Dirinya telah memberikan teguran pada kepala sekolah dan Kepala Cabang Dindik Jatim di Surabaya. Lantaran surat pernyataan tersebut tidak diperlukan dalam sosialisasi pembayaran SPP.
“Sudah kami luruskan, kepala cabang dinas sudah saya minta untuk kondisikan dengan baik. Pokoknya harus people center, berpihak pada masyarakat, meskipun bayar harusnya tidak ada sanksi,” jelasnya ketika dikonfirmasi, Minggu (22/1).
Untuk diketahui, dalam surat pernyataan itu menampilkan identitas, nominal SPP yang harus diisi wali murid, serta tanda tangan persetujuan membayar SPP tiap bulannya.
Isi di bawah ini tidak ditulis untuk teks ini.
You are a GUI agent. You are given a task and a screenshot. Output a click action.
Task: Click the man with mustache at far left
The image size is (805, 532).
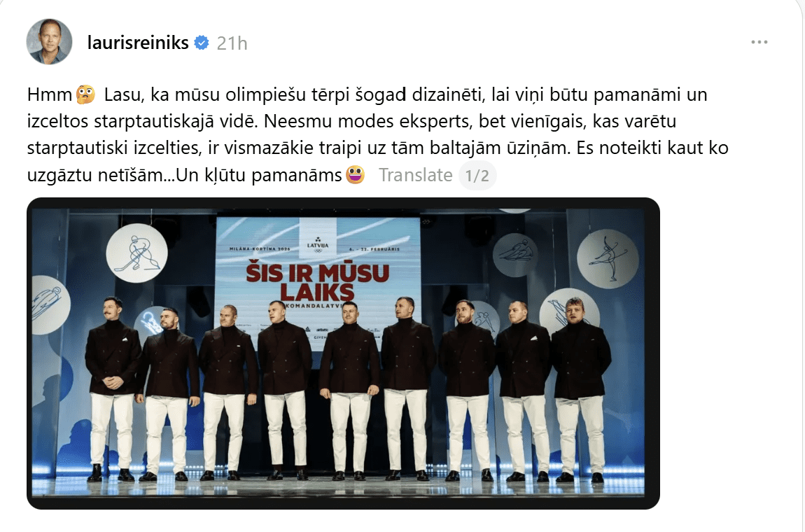click(x=113, y=389)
Menurut Saiful, pihak sekolah terlalu khawatir pada pembiayaan sekolah yang berubah. Sehingga menetapkan sanksi yang akhirnya di luar ketentuan. Padahal, sekolah cukup memberikan program sekolah dan SPP yang dibutuhkan untuk pembiayaan sekolah pada orangtua. “Kalau tidak mampu juga nggak perlu bayar SPP, nggak usah terlalu khawatirlah. Nanti yang jelas semua kepala sekolah akan dievaluasi. Termasuk capaian dalam kemajuannya untuk melaksanakan programnya,” ungkapnya.
Keputusan memberikan sanksi pada siswa yang tak membayar tepat waktu tersebut dibantah Kepala SMAN 17 Bambang Agus Santoso. “Tidak betul. Kalau SPP itu kan sumbangan. Jadi kalau orang tidak mampu, ya tidak perlu membayar,” tuturnya.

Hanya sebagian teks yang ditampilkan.